Maria João Rodrigues, who is emerging as the most prominent figurehead in the European Parliament’s S&D group, made it plain on Thursday (1 February) that her political group is quite critical of its Romanian affiliate member, the ruling social-democrat PSD.
Portugal’s Rodrigues is the vice-president of the S&D Group responsible for parliamentary affairs but journalists increasingly see her as the new S&D frontwoman, after the departure of group leader Gianni Pittella, who will run for the Senate in the Italian general elections on 4 March.
If he fails in Italy, Pittella could return to the Parliament as an MEP. In the meantime, he would be replaced by the first vice-president, Udo Bullmann (SPD). But if he becomes a senator, S&D MEPs would need to elect a new group leader and Rodrigues is perceived as the strongest candidate.
She appeared quite worried about the possible outcome of the Italian election, seeing a risk that the country could be led by anti-EU forces. “The situation in Italy is extreme,” she said.
One of the issues to be discussed at the Parliament’s February plenary is the rule of law in Romania. The Commission voiced “strong concern” last week at Romania’s controversial plans for judicial reform, warning against “backtracking” on efforts to fight corruption.
The statement was issued by Commission President Jean-Claude Juncker and his right-hand man, Frans Timmermans, the most senior social-democrat in the EU executive.
Juncker received on Wednesday Romanian President Klaus Iohannis, who is at odds with the ruling social-democrats, to express his support, flanked by Romanian Commissioner Corina Crețu, a social-democrat (PSD) in charge of regional policy.
Asked by EURACTIV to make it plain if the S&D is critical of the PSD, she said:
“Yes. We really think that we need to have a fair and effective justice system. If there are question marks, if there are criticisms, and we can see them, we believe that the government should come to the European Parliament and give a proper explanation.”

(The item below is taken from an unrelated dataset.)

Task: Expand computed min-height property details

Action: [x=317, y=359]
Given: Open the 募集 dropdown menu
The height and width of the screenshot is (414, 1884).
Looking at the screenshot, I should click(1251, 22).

Minister to be grilled in plenary
Rodrigues said that Romania’s justice minister, Tudorel Toader, was expected to speak in plenary next week and answer questions from MEPs. She said the S&D had asked its Romanian affiliates to explain the judicial reforms and actually obtained such explanations, but said those must be shared in plenary.
Rodrigues made comparisons between the case of Poland, which is under a rule of law procedure and risks triggering Article 7, the “illiberal democracy” in Hungary and the case of Romania, explaining that the cases were different.
She said Poland was clearly a case of systemic threat to the rule of law and her group was in favour of triggering the EU’s nuclear option, Article 7.
Regarding Hungary, she said the country presented a “possible case” for triggering Article 7, but also explained that EU pressure on Viktor Orbán has worked so far.
In the case of Romania, she clearly said it was not a case for the nuclear option. Juncker has also said Romania is not an Article 7 case.
Asked about other issues, Rodrigues pleaded for maintaining the Spitzenkandidat system in the 2019 European elections and hinted that the transnational lists had little chance to come to life due to opposition from member states.
She was categorical that the success of Emmanuel Macron in France was a unique episode, resulting from the peculiarities of the country’s political system.
The good side of the story, she said, is that “Macron came with a pro-European message”. She called Macron’s doctrine “state liberalism” and described him as someone between Tony Blair and the social democrats.